Stones, shells, and a petrified eel
Our apartment in Puçol had the beach literally across the street. Most mornings, especially during that rainy first week, we simply crossed the road and let the kids loose on the sand.
They collected stones. They collected shells. They sorted them by colour, by size, by some system only they understood. For hours. No screens, no plans, no tickets to buy. Just Mediterranean coastline.
One afternoon my husband spotted something at the waterline and threw it while yelling "sea snake." It was not a stick. It was an eel: hard, dried out, somehow preserved by the salt water. No smell, just the unmistakable shape of something that should not be thrown at your family. The kids found it equally disgusting, hilarious, and fascinating. They talked about it for days.
We also spent a day at Valencia’s main beach: wide sand, a palm-lined boulevard, volleyball courts. But the kids kept asking to go back to their beach. The one with the stones.
Our base in Puçol
The apartment we booked through a private owner on Booking.com turned out to be a good find. Spacious, with a proper kitchen, a small garden, and an outdoor pool shared with the complex. The host was helpful and responsive throughout our stay.
The pool, unfortunately, stayed unused. The weather simply never cooperated long enough. Our host mentioned that March is usually warm enough to swim. We just happened to hit the wrong weeks. In warmer months, this would be an easy, comfortable base with everything you need.
But the best part of the location was the beach. Literally across the street. No drive, no parking, no planning. Just walk out and you are there.
What 1800 kilometres taught us
Driving 1800 kilometres each way with children is something we would not do again, at least not for a destination where we could fly instead. Having your own car is wonderful once you are there, but the drive takes two full days in each direction, and by the time you arrive, you have already spent energy you cannot get back.

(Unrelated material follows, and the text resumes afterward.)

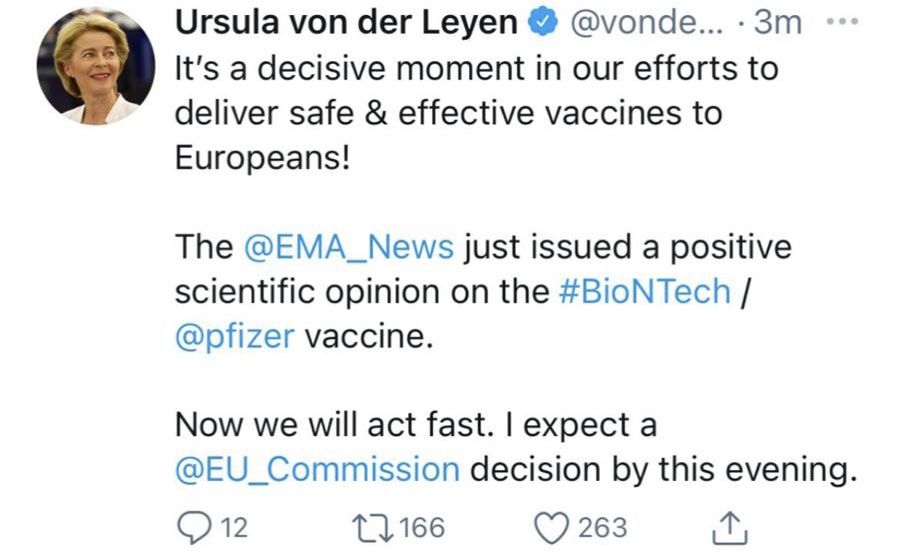
Task: Open the @EMA_News mention
Action: click(x=348, y=246)
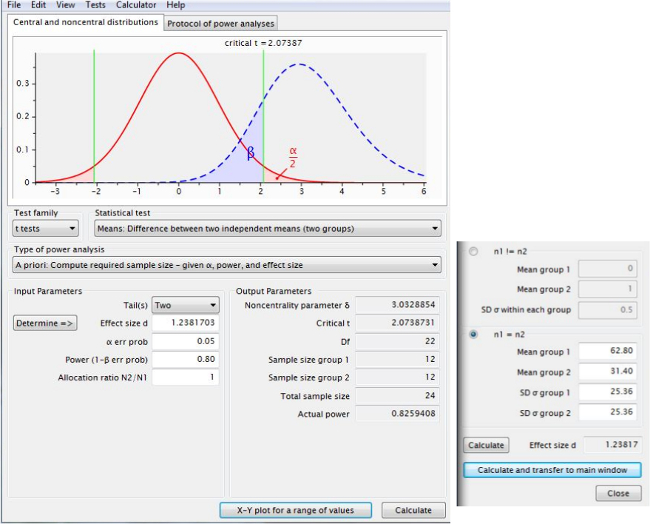Click X-Y plot for a range of values
This screenshot has height=524, width=650.
295,510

We also learned that booking a trip based on weather expectations is a gamble. March in Valencia can be twenty-five degrees and sunshine. It can also be storms. We got both, but not in the order we wanted.

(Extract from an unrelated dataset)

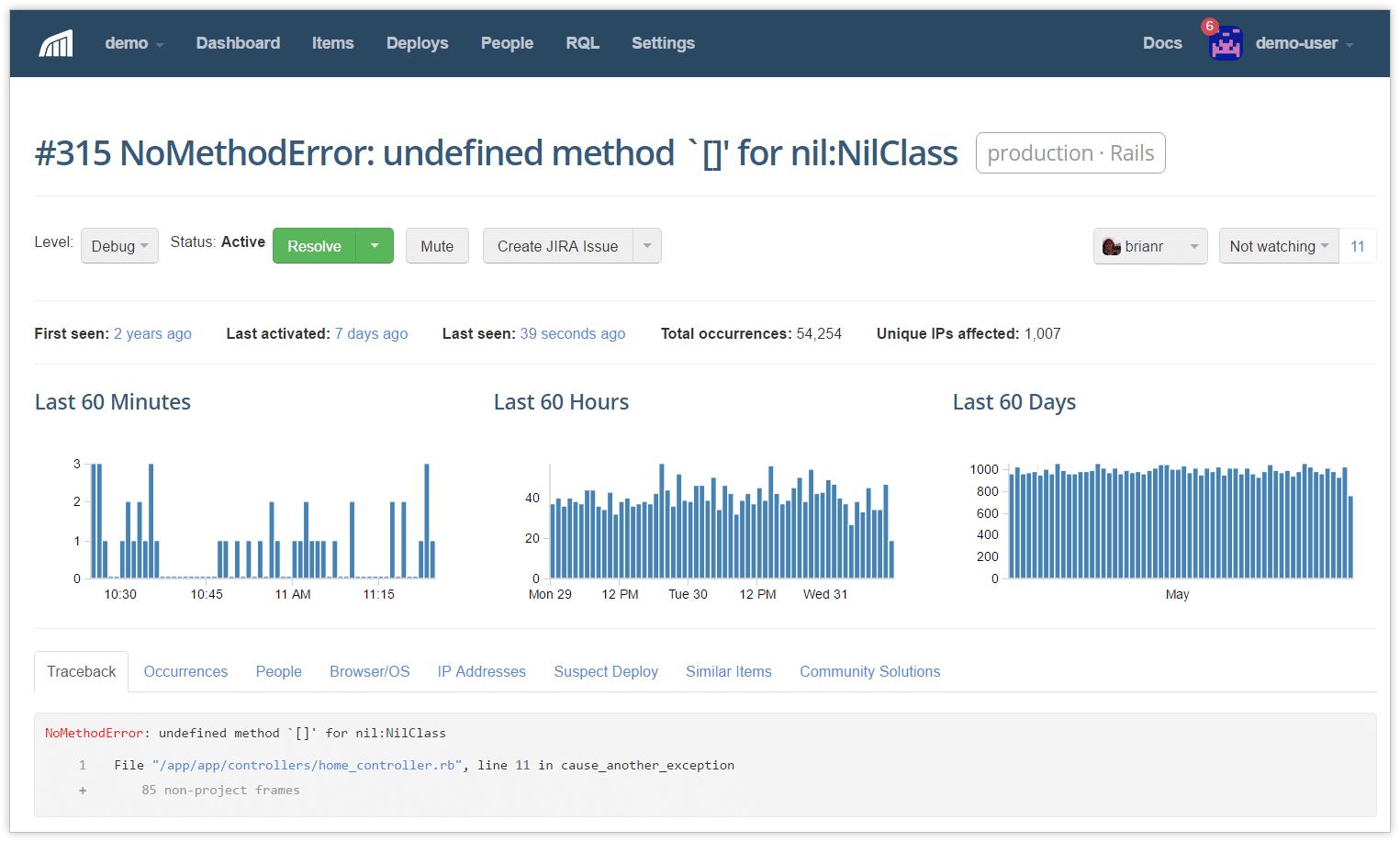The image size is (1400, 842).
Task: Open the Create JIRA Issue dropdown arrow
Action: point(647,246)
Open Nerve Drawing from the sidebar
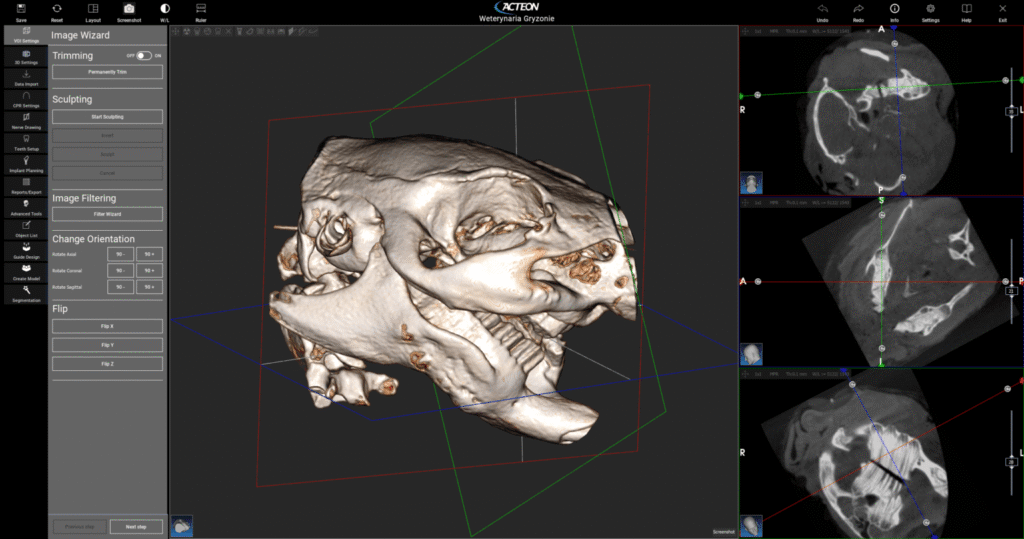The height and width of the screenshot is (539, 1024). (25, 122)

And perhaps the most important thing: stop planning trips based on what other families show you online. Their highlights are not your highlights. Their kids are not your kids. We did not get the Valencia we saw on Instagram. We got ours.

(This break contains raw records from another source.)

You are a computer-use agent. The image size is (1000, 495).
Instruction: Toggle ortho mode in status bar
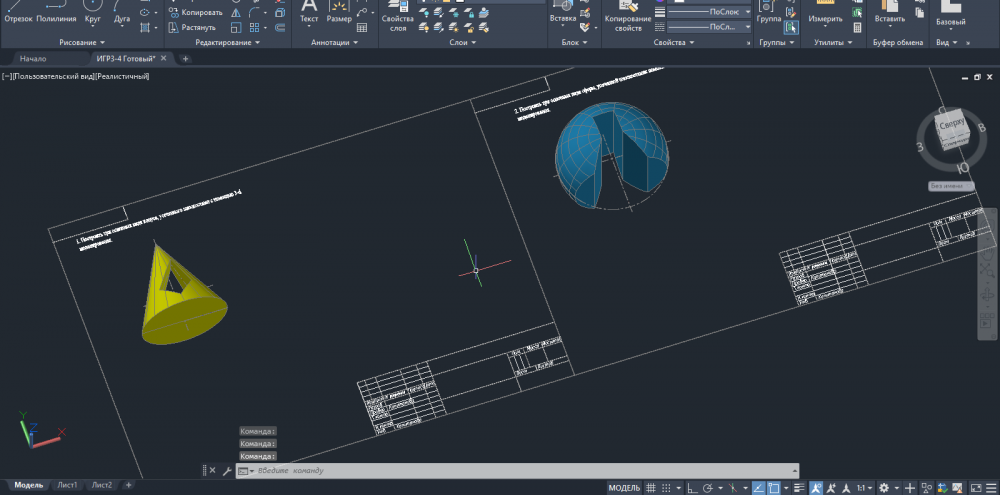pyautogui.click(x=693, y=488)
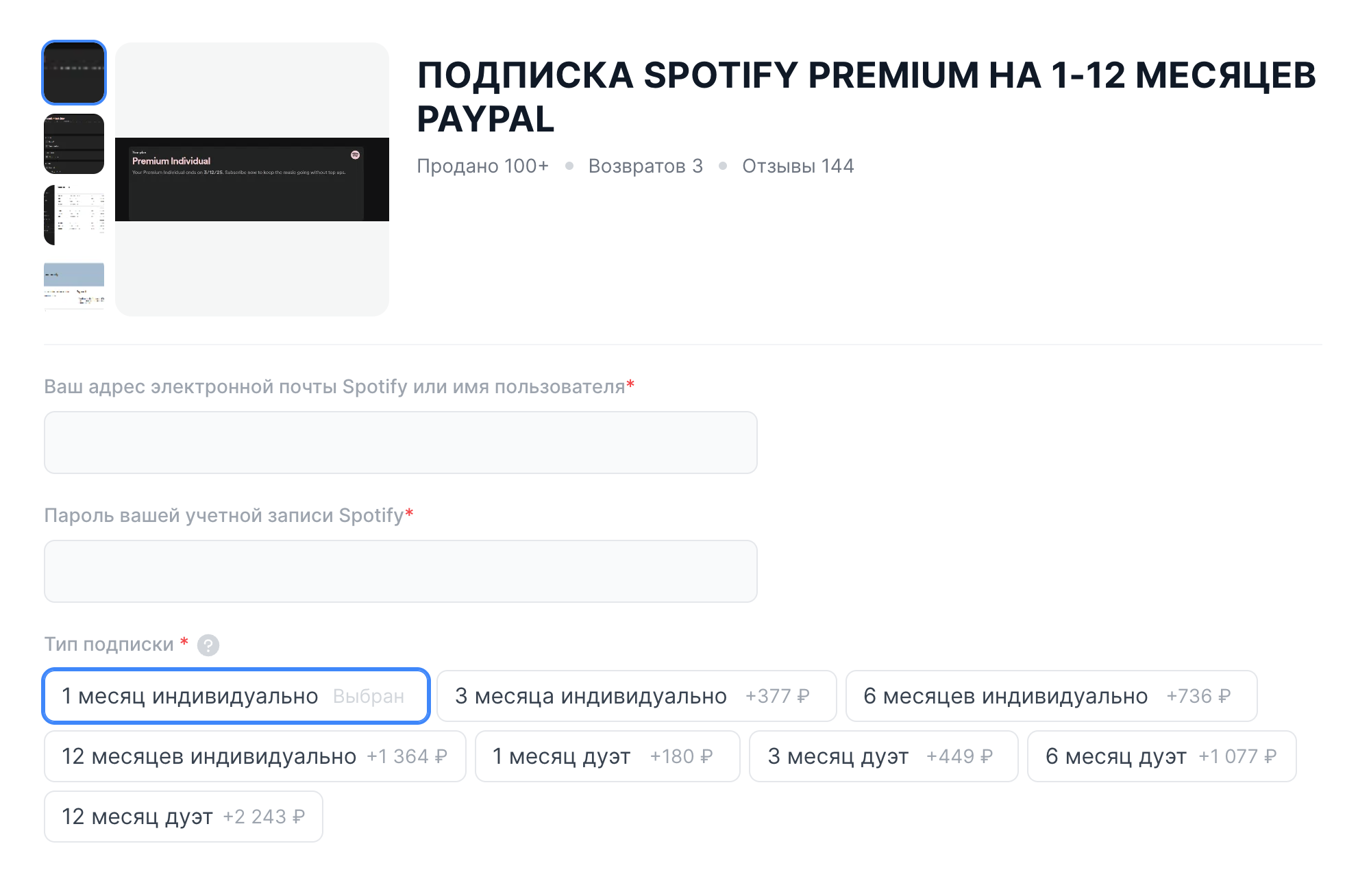Select 1 месяц дуэт subscription

[x=607, y=756]
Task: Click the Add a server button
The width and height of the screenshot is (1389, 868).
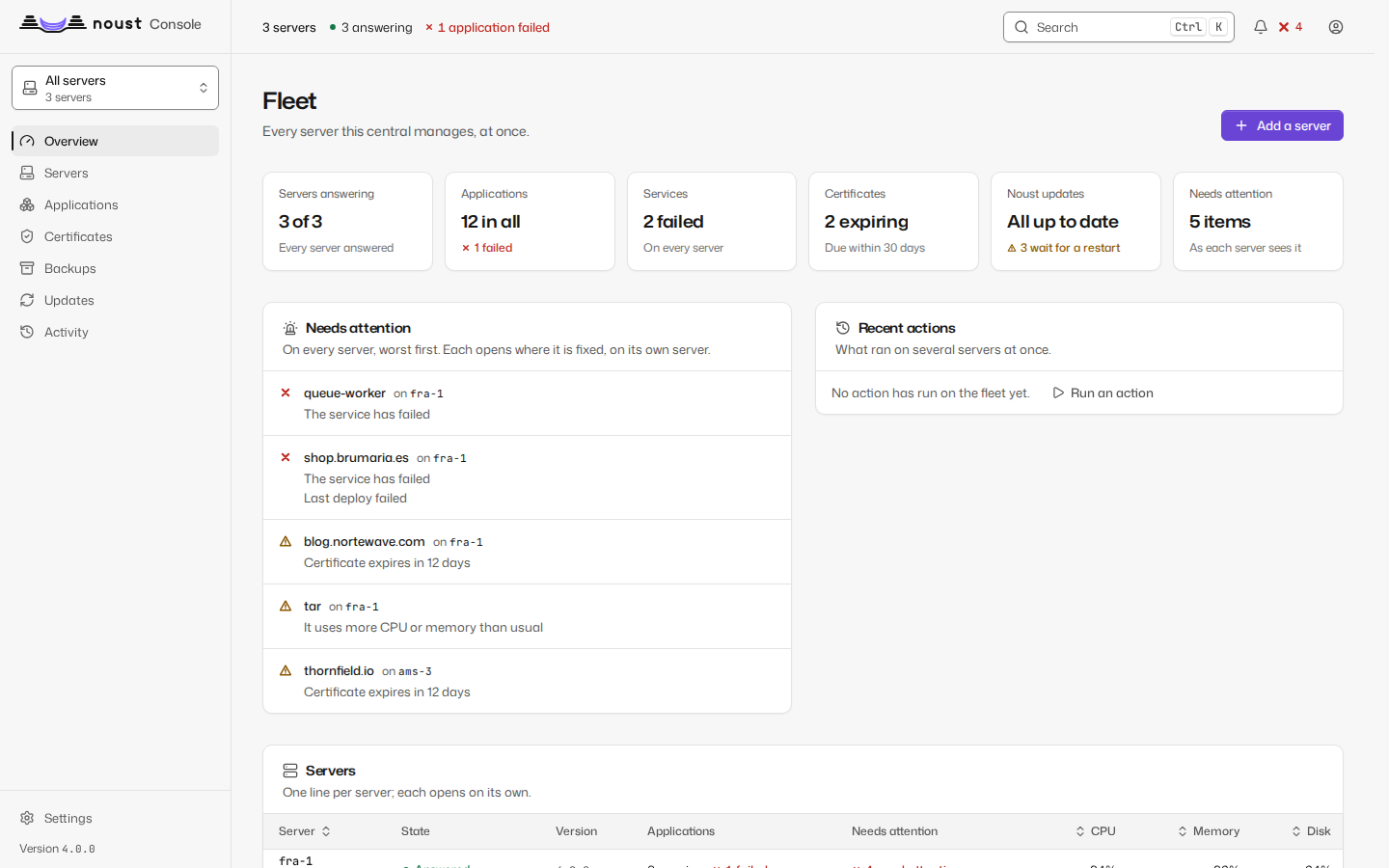Action: point(1282,125)
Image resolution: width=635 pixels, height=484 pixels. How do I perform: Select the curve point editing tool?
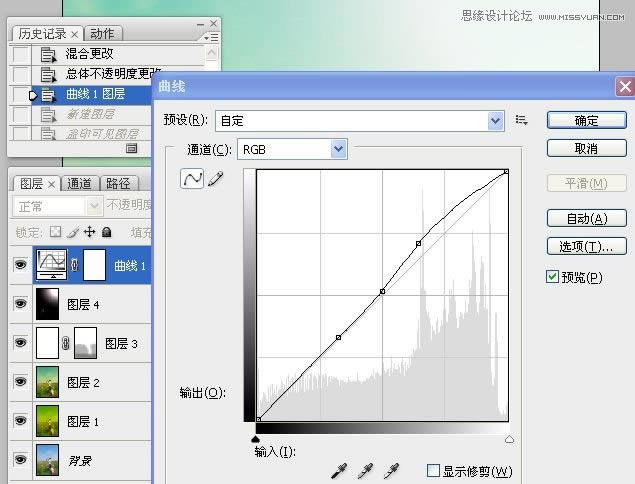[192, 178]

Practical tips: Valencia with kids
Puçol is a solid base: beach across the street, pool at many apartments, twenty minutes to Valencia by car
Albufera National Park: park at Gola del Pujol, follow Ruta Botánica. Free. Bring binoculars if you have them
Parc Gulliver in Parc Turia is free and unforgettable for kids, but keep an eye on them, the structure is huge
Port Saplaya is worth a half-day trip. Fallas statues, harbour walks, Glasol ice cream
For churros, this small place near our apartment was a favourite
Las Fallas (March 1-19): if your kids are sensitive to loud noise, stay outside the city centre during mascletàs
The drive from the Netherlands is roughly 1800 km. Budget two days each way. Consider flying and renting a car instead
Ciutat de les Arts i les Ciències is worth seeing from outside even if you do not go in. The architecture is striking
The trip that rewrote itself
When I think back on Valencia, I do not think about the things we missed. I think about our daughter feeling better and eating churros on the balcony. About our son holding up a stone he had just painted as if it were the most valuable thing in the world. About watching the coast from our quiet street in Puçol while the sound of distant explosions reminded us that somewhere, a city was celebrating without us.
We went chasing someone else’s version of this trip and came home with our own. The rain forced us to slow down. Las Fallas pushed us to the edges, where things turned out to be more beautiful anyway. And the kids, when asked what they loved most, said: the beach.
Sometimes a trip does not need to be what you planned. Sometimes it just needs to be what your family actually needed.